Copy out, word for word, the part of the mailing-list post about the Hama partitioner below, starting with "There was one" and going on through "to do next.".

Start EXTRACT TO READ

Re: Partitioner in Hama

Posted by Apurv Verma <da...@gmail.com>.

Hey all,
 I got the problem, the partitioner was not being set for the
PartitionerRunner bsp task. :P I have fixed the partitioner with portions
from your patch Suraj. Now after this commit partitioner will obey what you
specified earlier, just to recapitulate.

Repartitioning is done if :
- the number of splits found are not equal to the number of BSP tasks
configured for the job. OR
- the flag is set to true by the user ("bsp.input.runtime.partitioning") OR
- user has specified a Runtime Partitioner class and enabled runtime
partitioning

There was one special thing that I discovered about partitioner , just
sharing with you guys. Suppose I implement a partitioner which returns 0
for a record, then it isn't necessary that this record will go to peer with
index 0. It might go to peer 1. The only certitude which partitioner's
provide is that all records returning 0 will go to the same peer. I needed
partitioner to work for PrefixSum I was implementing.

Things to do next.
1) RecordConverter , which Suraj is implementing in HAMA-700. (Please
update Suraj)

B.T.W there are problems in mvn test.
*java.lang.ClassCastException: org.apache.hadoop.io.Text cannot be cast to
org.apache.hadoop.io.ArrayWritable*
* at
org.apache.hama.graph.GraphJobRunner.loadVertices(GraphJobRunner.java:287)*
*
*
I don't think my commit is breaking this.

Thanks


--
Regards,
Apurv Verma




On Tue, Jan 8, 2013 at 11:07 PM, Suraj Menon <su...@apache.org> wrote:

> Please explain the nature of problems you are facing with Partitioner?
>
> >Any reasons for deciding to move the
> > PartitioningJob inside BSPJobClient from BSPJob?
>
> Twofold, BSPJob was just a configuration holder object, didn't want to add
> the partitioning responsibility to the class.
> And also I wanted to know the number of splits, before taking the decision
> whether to repartition or not.
> Repartitioning is done if :
> - the number of splits found are not equal to the number of BSP tasks
> configured for the job. OR
> - the flag is set to true by the user ("bsp.input.runtime.partitioning") OR
> - user has specified a Runtime Partitioner class and enabled runtime
> partitioning
>
> Thanks,
> Suraj
>
> On Tue, Jan 8, 2013 at 11:31 AM, Apurv Verma <da...@gmail.com> wrote:
>
> > Thanks, let me have a careful look at it. On a cursory look, I seem to
> > understand the basic idea. Any reasons for deciding to move the
> > PartitioningJob inside BSPJobClient from BSPJob?
> > BTW the current partitioner doesn't work as intended, only the default
> > partitioner HashPartitioner works fine, if I try to put some custom
> > partitioner there are problems.
> >
> > Let's resolve the partitioning completely before the spilling message
> > queue.

End EXTRACT TO READ
Start DATA LINES

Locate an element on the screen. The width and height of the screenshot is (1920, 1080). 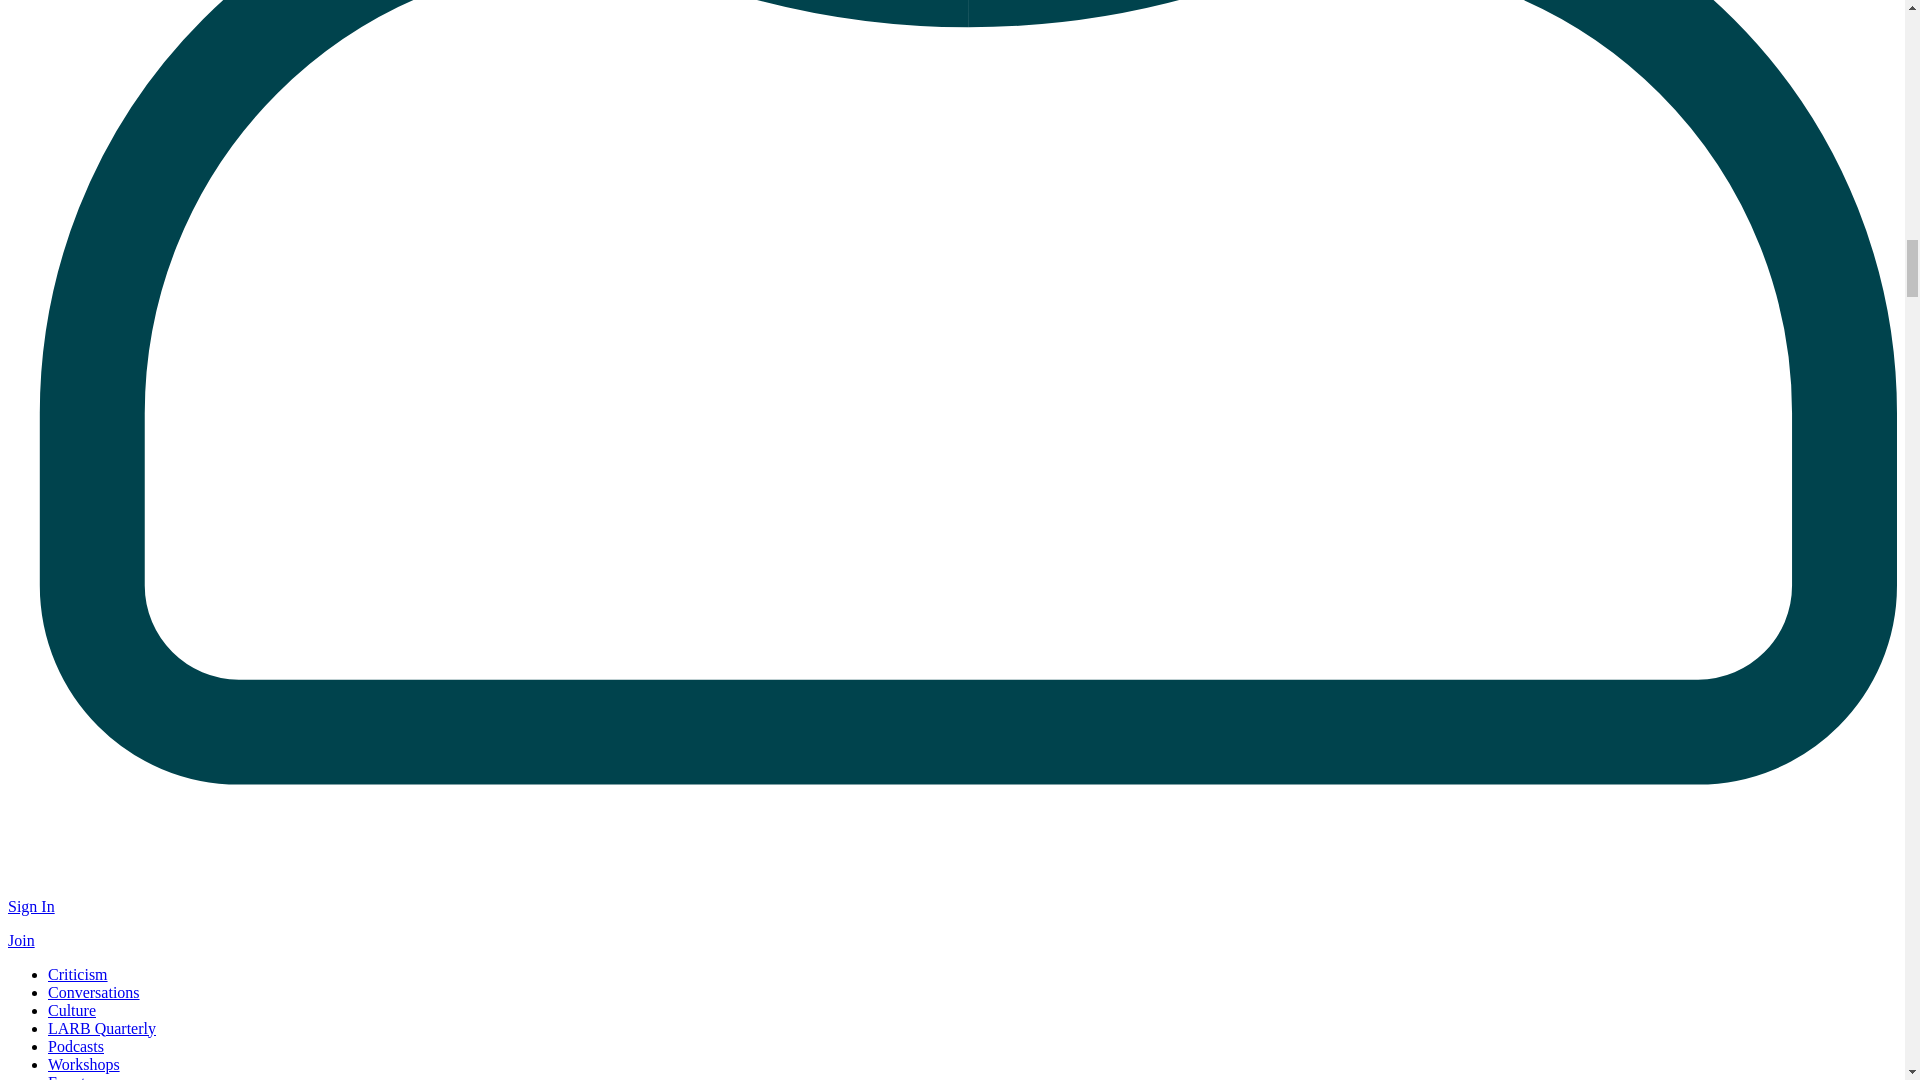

End DATA LINES

- _COMPLETE OUTPUT_
There was one special thing that I discovered about partitioner , just
sharing with you guys. Suppose I implement a partitioner which returns 0
for a record, then it isn't necessary that this record will go to peer with
index 0. It might go to peer 1. The only certitude which partitioner's
provide is that all records returning 0 will go to the same peer. I needed
partitioner to work for PrefixSum I was implementing.

Things to do next.